Qui sera la nouvelle Beate Klarsfeld?

Qui ne se souvient de la gifle donnée par Beate Klarsfeld au Chancelier Kiesinger accompagnée du cri "Kiesinger, nazi, démissionne"?

Comment ne pas saluer l'importance de ce geste et son impact médiatique et peut-être plus encore son influence réelle sur les consciences allemandes et européennes?

Un tel geste serait-il possible et souhaitable aujourd'hui à l'égard de l'actuel Chancelier allemand au cri de "Merkel, stasi, démissionne"?

En effet, comme à l'égard du régime nazi, les Allemands, en tout cas leurs dirigeants, ne semblent pas prêts à faire table rase du cet autre totalitarisme. Les Allemands semblent comme en 1968 un peu lents à affronter leur passé collaborationniste avec le régime totalitaire communiste. On se souvient du passé de Kiesinger pourtant malgré cela devenu Chancelier. On se souvient qu'en 1968 des maires de grandes villes étaient d'anciens nazis. Aujourd'hui, d'anciens membres de la stasi demeurent dans l'administration et sont à des postes électifs. Cette lenteur à faire face à la réalité de leur histoire est-elle dûe au fait qu'Angela Merkel vient d'Ex-RDA? A-t-elle peur, si les archives étaient ouvertes, que quelque chose sorte sur le passé de son mari (surnommé, par la presse d'Outre-Rhin, le "fantôme de l'Opéra"), passé qui demeure encore largement mystérieux à ce jour?

Le film "La vie des autres" aura-t-il sur Angela Merkel un impact similaire à celui d'"Indigènes" sur Jacques Chirac?
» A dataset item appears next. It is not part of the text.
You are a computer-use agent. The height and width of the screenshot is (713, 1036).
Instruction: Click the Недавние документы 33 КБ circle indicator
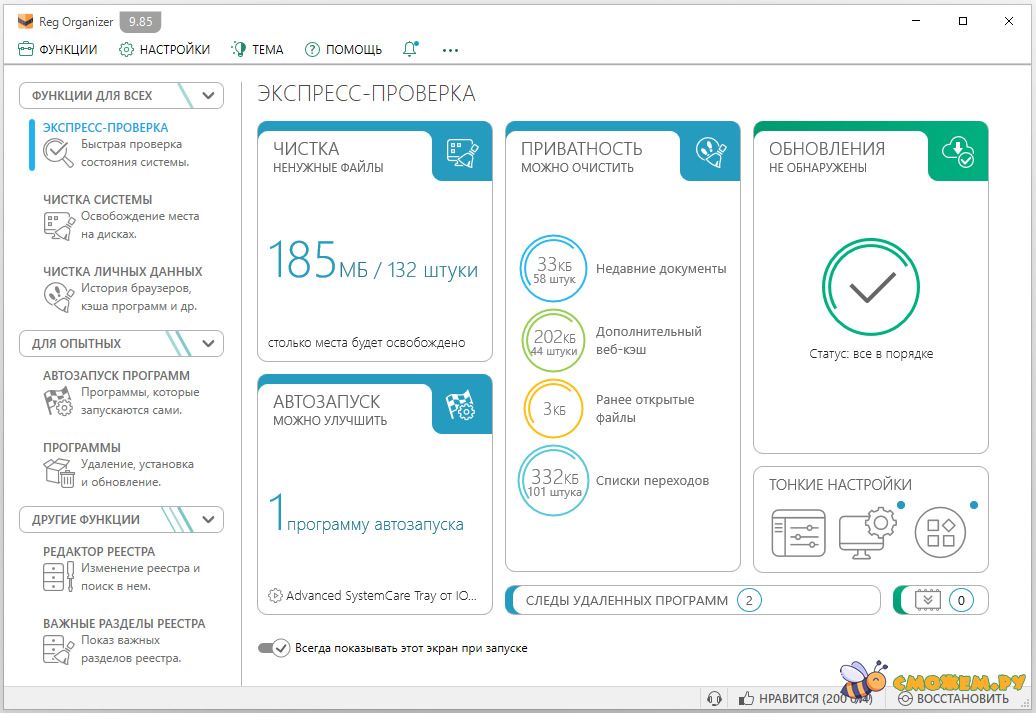pyautogui.click(x=554, y=268)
Si le film ne réveille pas les consciences des dirigeants allemands, qui sera la nouvelle Beate Klarsfeld? L'Europe et sa construction peuvent-elles se poursuivre si l'Allemagne reste ainsi prisonnière des fantômes du passé.

En tout cas, Madame Merkel, à défaut d'assumer le passé de son pays, ne doit pas, au cours de sa présidence de l'UE, chercher à passer outre et bafouer le "Non" souverain des Français au Traité sur la Constitution Européenne.